**Your task:** Reproduce every one of the entries below word for word, changing nothing.

• • • • • • •

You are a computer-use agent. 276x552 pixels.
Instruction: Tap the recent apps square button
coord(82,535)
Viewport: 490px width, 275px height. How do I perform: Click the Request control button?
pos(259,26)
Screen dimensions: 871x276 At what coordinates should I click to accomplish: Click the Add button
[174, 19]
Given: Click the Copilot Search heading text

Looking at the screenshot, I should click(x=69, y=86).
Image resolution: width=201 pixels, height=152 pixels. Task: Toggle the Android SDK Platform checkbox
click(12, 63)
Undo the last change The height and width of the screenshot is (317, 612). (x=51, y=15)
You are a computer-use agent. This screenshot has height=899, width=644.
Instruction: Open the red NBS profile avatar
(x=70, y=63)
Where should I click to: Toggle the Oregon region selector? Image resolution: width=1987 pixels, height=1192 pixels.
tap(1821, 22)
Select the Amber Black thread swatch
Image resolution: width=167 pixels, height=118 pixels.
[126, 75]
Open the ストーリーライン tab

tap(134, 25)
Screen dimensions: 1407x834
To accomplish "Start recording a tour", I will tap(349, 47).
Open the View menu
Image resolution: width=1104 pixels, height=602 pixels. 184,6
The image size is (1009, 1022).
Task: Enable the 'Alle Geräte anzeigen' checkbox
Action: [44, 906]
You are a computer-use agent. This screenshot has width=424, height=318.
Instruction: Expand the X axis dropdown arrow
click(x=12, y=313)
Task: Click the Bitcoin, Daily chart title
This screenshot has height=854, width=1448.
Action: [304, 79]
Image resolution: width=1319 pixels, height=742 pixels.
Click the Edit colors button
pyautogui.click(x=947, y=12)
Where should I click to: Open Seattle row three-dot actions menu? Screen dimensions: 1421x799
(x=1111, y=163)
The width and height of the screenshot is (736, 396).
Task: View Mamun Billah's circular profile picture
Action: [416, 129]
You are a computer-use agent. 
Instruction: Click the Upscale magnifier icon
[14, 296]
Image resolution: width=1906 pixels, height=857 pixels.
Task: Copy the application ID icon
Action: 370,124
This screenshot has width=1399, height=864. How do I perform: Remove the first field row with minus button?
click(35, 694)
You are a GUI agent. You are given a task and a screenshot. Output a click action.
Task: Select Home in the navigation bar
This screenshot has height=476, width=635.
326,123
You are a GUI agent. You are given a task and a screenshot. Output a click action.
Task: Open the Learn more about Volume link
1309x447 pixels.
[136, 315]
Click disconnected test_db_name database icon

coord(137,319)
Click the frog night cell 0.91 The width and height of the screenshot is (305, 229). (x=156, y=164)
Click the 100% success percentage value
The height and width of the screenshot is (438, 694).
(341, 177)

• • • • • • •

**Solution to this task:**
You are a computer-use agent. 276x552 pixels.
Instruction: Tap the recent apps square button
coord(82,535)
Viewport: 490px width, 275px height. How do I perform: Click the Request control button?
pos(259,26)
Screen dimensions: 871x276 At what coordinates should I click to accomplish: Click the Add button
[174, 19]
Given: Click the Copilot Search heading text

Looking at the screenshot, I should click(x=69, y=86).
Image resolution: width=201 pixels, height=152 pixels. Task: Toggle the Android SDK Platform checkbox
click(12, 63)
Undo the last change The height and width of the screenshot is (317, 612). (x=51, y=15)
You are a computer-use agent. This screenshot has height=899, width=644.
Instruction: Open the red NBS profile avatar
(x=70, y=63)
Where should I click to: Toggle the Oregon region selector? Image resolution: width=1987 pixels, height=1192 pixels.
tap(1821, 22)
Select the Amber Black thread swatch
Image resolution: width=167 pixels, height=118 pixels.
[126, 75]
Open the ストーリーライン tab

tap(134, 25)
Screen dimensions: 1407x834
To accomplish "Start recording a tour", I will tap(349, 47).
Open the View menu
Image resolution: width=1104 pixels, height=602 pixels. 184,6
The image size is (1009, 1022).
Task: Enable the 'Alle Geräte anzeigen' checkbox
Action: [44, 906]
You are a computer-use agent. This screenshot has width=424, height=318.
Instruction: Expand the X axis dropdown arrow
click(x=12, y=313)
Task: Click the Bitcoin, Daily chart title
This screenshot has height=854, width=1448.
Action: [304, 79]
Image resolution: width=1319 pixels, height=742 pixels.
Click the Edit colors button
pyautogui.click(x=947, y=12)
Where should I click to: Open Seattle row three-dot actions menu? Screen dimensions: 1421x799
(x=1111, y=163)
The width and height of the screenshot is (736, 396).
Task: View Mamun Billah's circular profile picture
Action: [416, 129]
You are a computer-use agent. 
Instruction: Click the Upscale magnifier icon
[14, 296]
Image resolution: width=1906 pixels, height=857 pixels.
Task: Copy the application ID icon
Action: 370,124
This screenshot has width=1399, height=864. How do I perform: Remove the first field row with minus button?
click(35, 694)
You are a GUI agent. You are given a task and a screenshot. Output a click action.
Task: Select Home in the navigation bar
This screenshot has height=476, width=635.
326,123
You are a GUI agent. You are given a task and a screenshot. Output a click action.
Task: Open the Learn more about Volume link
1309x447 pixels.
[136, 315]
Click disconnected test_db_name database icon

coord(137,319)
Click the frog night cell 0.91 The width and height of the screenshot is (305, 229). (x=156, y=164)
Click the 100% success percentage value
The height and width of the screenshot is (438, 694).
(341, 177)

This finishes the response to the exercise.